Yo escribía cuentos usando a los vecinos como personajes, y la gente leía literatura creyendo que era chismes. También hacíamos investigaciones serias y las publicábamos como kamikazes, sin consultar con abogados. Fifo en su silla de ruedas, sin miedo a nada, y yo fumando porro todo el día; no teníamos techo.

La revista se había convertido en el gran revuelo mensual de la ciudad. Nos metíamos con todos. No le hacíamos asco a nadie. De repente, en el pueblo más conservador, un paralítico y un gordito empezaron a burlarse de jueces, de curas, de políticos… La mitad de la gente leía la revista para cagarse de risa y la otra mitad la leía con miedo a aparecer como personaje.

Yo aprendí casi todo lo que sé, en esos dos años. Escribir parodia en un pueblo conservador de finales de los 80 es un ensayo perfecto para cuando venga internet. Yo no sabía que estaba practicando para eso. 
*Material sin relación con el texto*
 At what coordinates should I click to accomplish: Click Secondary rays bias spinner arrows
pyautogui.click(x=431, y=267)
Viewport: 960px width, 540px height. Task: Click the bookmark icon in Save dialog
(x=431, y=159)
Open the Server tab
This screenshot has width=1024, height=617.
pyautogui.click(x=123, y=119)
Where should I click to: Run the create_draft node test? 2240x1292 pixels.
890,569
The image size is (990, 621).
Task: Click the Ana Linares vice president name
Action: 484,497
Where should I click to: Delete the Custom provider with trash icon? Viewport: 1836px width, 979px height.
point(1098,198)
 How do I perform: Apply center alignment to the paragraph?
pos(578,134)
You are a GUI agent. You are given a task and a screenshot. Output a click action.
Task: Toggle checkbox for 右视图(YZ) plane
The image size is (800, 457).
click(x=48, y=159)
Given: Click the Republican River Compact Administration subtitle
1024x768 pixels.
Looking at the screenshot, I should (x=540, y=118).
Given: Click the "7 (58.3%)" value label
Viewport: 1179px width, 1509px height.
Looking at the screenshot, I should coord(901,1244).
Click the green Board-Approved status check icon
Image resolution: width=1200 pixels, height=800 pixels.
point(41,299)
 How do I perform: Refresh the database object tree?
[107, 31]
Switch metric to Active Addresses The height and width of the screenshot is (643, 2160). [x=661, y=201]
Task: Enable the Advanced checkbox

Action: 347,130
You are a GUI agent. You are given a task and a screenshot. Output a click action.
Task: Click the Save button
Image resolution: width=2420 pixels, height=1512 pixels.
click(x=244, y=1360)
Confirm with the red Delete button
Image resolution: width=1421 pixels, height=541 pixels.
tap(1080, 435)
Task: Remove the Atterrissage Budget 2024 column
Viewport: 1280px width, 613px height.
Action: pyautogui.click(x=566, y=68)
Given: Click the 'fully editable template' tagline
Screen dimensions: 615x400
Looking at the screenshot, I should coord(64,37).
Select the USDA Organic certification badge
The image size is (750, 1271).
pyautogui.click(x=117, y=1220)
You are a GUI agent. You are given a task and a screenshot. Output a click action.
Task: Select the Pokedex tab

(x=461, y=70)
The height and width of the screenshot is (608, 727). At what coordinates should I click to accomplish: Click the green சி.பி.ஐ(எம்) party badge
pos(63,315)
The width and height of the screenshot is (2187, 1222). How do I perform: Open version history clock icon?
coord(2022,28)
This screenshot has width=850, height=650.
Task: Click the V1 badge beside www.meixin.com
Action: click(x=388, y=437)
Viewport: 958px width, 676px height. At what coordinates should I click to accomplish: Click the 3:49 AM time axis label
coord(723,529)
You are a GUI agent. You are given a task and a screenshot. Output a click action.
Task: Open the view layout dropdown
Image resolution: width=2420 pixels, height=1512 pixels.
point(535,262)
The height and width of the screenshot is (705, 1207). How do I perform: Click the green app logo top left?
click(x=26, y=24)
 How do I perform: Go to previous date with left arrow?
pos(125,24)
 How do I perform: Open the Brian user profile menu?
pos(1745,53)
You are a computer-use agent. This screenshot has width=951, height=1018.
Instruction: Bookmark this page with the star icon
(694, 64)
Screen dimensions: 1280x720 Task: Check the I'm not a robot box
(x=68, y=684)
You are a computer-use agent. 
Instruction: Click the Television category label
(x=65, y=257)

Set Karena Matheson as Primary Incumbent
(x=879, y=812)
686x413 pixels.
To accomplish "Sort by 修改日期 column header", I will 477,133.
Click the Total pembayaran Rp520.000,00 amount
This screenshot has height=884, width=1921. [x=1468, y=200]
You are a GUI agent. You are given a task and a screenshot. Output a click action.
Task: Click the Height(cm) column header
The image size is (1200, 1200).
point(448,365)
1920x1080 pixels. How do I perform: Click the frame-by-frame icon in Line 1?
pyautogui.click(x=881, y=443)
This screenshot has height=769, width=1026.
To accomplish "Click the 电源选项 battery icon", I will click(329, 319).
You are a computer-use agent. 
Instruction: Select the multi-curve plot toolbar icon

(Hoy, cuando alguien se queja porque lo hostigan en Twitter, yo pienso: “peor es que el gordo Aguirre te tire la camioneta encima porque escribiste sobre él”.)

Usar como personajes a la gente de tu pueblo, viviendo ahí, es peligrosísimo. Nunca sabés de dónde va a venir la piña. Nos mandaron siete cartas documento el primer año, y tres juicios serios el segundo. La casa de los Roggero era nuestro búnker, venían abogados zurdos a ayudarnos a zafar, y siempre zafábamos. Fifo diseñaba, yo escribía como un loco, mi profesora Cristina corregía, y Chichita me pedía por favor que dejara de ser comunista.

Pero yo estaba fascinado por lo que se podía lograr escribiendo. No me había pasado nunca. Que la gente, en el almacén, hablara de un cuento mío, sin saber que yo era el autor. (Y sin saber que eso era un cuento.) O ver a chicos, más pendejos que yo, de catorce o quince años, cagándose de risa en la plaza con la revista en el medio. (Nunca me olvido de una imagen: yo iba en motito y los vi, un grupito de chicos que habían salido de la escuela, había uno leyendo en voz alta para los demás, algo que había escrito yo, ellos se reían fuerte… y me sentí orgulloso.)

En esos dos años confirmé que yo tenía una vocación. Que lo que siempre me había parecido un hobbie (escribir) era mi trabajo. Antes de eso, yo pensaba que mi trabajo tenía que ser horrible, porque Roberto, mi papá, volvía siempre de la gestoría con cara de orto. La felicidad de mi viejo estaba cuando jugaba al tenis, pero ese no era su trabajo.

En esa época entendí que mi hobbie tenía que ser mi trabajo. Y mi vieja entendió que ya no podía hacer nada para salvarme. Que esa gente, los Roggero, me había subrayado los libros en primer año y ahora ya directamente me iban a mandar a Cuba.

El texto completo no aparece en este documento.